GIVEN REQUEST
Find every line in the records below that contains the word "panel" and copy each of those lines.

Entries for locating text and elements
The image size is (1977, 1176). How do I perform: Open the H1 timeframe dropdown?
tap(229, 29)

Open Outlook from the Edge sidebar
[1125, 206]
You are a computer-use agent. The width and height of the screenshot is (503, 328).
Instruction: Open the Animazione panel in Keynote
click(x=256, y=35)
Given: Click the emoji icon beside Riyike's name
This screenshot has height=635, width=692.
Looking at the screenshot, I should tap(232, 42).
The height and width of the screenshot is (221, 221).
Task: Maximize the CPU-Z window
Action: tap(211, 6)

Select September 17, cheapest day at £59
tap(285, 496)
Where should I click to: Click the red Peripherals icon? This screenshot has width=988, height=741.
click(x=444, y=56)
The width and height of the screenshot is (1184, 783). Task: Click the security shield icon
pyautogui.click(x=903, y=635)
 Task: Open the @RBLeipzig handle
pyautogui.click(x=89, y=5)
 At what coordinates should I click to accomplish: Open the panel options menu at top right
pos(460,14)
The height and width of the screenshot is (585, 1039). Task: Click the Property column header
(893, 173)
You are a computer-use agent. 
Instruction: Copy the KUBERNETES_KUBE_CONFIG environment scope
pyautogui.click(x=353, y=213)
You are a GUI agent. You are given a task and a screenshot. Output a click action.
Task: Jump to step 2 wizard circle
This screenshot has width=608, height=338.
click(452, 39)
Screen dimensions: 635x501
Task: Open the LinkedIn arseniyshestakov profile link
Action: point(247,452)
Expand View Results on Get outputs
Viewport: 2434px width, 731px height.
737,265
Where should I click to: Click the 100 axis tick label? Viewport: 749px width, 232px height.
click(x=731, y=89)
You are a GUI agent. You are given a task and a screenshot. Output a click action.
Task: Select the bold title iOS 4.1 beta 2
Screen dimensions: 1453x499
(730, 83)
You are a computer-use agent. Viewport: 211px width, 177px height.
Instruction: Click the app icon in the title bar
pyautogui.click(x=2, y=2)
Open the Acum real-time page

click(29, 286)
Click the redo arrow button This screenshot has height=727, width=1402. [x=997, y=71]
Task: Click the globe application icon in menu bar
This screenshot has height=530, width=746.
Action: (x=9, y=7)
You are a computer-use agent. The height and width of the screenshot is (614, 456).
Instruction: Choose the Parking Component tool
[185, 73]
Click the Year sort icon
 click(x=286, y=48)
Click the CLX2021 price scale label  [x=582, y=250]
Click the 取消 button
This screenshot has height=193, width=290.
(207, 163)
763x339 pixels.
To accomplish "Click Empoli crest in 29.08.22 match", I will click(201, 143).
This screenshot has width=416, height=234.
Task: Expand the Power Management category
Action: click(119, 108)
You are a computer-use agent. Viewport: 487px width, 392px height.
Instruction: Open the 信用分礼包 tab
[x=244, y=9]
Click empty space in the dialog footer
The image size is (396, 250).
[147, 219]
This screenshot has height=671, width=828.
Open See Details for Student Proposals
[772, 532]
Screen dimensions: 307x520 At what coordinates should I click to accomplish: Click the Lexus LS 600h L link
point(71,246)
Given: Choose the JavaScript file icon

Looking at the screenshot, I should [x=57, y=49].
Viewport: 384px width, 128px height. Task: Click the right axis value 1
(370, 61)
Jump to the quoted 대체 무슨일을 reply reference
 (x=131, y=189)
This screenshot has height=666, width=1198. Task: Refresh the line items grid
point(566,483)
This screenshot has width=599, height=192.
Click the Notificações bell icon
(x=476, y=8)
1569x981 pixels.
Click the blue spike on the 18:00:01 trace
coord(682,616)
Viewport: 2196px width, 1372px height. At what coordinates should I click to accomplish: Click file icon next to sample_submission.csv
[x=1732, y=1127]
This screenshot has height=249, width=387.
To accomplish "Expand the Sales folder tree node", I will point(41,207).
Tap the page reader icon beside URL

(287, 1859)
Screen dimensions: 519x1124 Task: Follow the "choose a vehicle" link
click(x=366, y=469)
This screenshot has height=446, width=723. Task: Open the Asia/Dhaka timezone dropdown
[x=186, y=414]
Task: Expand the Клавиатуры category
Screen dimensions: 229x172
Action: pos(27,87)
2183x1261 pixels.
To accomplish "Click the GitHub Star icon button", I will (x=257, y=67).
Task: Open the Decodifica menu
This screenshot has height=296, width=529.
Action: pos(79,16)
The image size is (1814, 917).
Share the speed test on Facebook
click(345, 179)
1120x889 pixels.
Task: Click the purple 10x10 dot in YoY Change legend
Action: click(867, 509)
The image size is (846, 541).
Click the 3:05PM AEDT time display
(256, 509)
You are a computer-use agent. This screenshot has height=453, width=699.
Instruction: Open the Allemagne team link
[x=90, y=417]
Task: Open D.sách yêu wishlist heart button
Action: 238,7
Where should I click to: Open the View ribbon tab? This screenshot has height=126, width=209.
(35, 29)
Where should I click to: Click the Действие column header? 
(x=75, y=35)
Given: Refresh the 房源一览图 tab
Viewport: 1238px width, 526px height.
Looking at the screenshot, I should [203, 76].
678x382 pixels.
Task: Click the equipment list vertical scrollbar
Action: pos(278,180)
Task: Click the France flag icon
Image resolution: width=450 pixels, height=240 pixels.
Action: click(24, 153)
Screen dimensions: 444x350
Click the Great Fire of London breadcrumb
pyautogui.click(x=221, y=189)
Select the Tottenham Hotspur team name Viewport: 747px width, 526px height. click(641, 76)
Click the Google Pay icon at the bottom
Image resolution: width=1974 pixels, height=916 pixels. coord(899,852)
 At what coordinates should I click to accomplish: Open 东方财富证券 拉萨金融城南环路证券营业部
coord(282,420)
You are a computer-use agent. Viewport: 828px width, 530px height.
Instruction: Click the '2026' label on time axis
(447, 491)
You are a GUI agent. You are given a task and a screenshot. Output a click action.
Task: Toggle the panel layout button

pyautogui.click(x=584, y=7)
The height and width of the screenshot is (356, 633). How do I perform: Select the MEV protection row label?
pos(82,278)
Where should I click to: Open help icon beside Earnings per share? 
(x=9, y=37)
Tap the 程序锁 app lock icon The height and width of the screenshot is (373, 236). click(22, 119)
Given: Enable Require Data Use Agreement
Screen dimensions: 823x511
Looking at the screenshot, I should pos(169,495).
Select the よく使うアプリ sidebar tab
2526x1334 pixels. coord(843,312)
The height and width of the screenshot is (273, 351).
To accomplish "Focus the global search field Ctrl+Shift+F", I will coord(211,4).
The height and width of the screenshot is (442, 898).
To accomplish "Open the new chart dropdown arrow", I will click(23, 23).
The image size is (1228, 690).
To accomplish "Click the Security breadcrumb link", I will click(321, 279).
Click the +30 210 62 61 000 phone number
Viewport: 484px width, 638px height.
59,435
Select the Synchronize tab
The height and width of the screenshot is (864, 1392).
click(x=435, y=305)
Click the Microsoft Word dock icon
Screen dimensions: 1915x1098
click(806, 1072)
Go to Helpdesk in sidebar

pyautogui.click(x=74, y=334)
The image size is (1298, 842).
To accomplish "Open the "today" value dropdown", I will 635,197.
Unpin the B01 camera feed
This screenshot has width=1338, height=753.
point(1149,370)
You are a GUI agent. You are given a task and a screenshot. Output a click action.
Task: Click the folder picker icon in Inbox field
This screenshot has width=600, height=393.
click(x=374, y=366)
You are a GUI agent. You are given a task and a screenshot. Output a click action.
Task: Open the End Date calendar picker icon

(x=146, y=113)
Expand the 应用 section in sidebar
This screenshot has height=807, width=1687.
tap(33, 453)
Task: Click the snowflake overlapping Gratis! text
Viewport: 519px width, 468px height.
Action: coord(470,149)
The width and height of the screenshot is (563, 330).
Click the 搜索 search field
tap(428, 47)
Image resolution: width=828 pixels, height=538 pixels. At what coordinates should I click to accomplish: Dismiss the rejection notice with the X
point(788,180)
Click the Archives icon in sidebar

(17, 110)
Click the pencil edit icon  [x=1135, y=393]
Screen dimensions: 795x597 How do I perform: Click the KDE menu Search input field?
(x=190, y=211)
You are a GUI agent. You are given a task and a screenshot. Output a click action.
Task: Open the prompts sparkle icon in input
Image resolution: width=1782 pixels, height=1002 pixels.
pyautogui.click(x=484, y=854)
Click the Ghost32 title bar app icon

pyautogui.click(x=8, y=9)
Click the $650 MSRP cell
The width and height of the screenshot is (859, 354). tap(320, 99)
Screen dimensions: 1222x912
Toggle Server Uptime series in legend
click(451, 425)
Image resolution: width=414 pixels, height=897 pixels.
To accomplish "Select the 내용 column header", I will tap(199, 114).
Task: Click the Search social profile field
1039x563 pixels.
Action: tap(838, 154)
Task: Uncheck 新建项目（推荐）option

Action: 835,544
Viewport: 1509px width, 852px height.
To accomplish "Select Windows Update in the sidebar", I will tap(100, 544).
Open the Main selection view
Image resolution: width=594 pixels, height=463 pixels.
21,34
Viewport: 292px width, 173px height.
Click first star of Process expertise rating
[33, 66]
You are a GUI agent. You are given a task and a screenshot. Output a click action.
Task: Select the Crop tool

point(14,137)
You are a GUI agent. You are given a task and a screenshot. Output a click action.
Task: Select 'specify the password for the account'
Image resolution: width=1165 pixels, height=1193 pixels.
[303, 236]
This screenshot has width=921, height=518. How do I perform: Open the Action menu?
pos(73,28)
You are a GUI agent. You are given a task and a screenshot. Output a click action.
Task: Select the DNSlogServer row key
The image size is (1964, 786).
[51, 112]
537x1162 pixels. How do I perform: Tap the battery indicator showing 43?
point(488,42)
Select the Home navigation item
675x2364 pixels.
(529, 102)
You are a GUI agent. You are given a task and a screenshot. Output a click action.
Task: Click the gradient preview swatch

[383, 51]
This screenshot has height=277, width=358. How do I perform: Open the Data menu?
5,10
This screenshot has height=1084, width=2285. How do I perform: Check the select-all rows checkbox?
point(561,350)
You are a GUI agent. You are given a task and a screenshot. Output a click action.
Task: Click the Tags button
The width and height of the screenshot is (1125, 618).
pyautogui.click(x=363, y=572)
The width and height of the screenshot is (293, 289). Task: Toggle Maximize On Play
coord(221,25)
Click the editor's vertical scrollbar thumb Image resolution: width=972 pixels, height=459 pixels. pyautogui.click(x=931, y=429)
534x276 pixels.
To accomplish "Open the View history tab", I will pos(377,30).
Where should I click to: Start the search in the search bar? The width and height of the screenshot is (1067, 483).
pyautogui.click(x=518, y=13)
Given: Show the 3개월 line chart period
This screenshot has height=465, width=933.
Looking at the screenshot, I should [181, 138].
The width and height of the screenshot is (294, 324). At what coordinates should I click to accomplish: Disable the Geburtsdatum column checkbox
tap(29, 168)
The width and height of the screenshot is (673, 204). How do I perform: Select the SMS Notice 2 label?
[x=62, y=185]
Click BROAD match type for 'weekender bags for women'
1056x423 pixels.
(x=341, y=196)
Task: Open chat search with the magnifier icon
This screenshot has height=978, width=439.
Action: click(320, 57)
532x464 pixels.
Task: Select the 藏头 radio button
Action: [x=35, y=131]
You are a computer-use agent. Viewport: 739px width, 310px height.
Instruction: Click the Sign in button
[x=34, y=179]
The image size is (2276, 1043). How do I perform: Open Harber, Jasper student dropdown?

THE REPLY
Instruction: Open the Animazione panel in Keynote
 At what coordinates should I click to accomplish: Open the panel options menu at top right
Task: Toggle the panel layout button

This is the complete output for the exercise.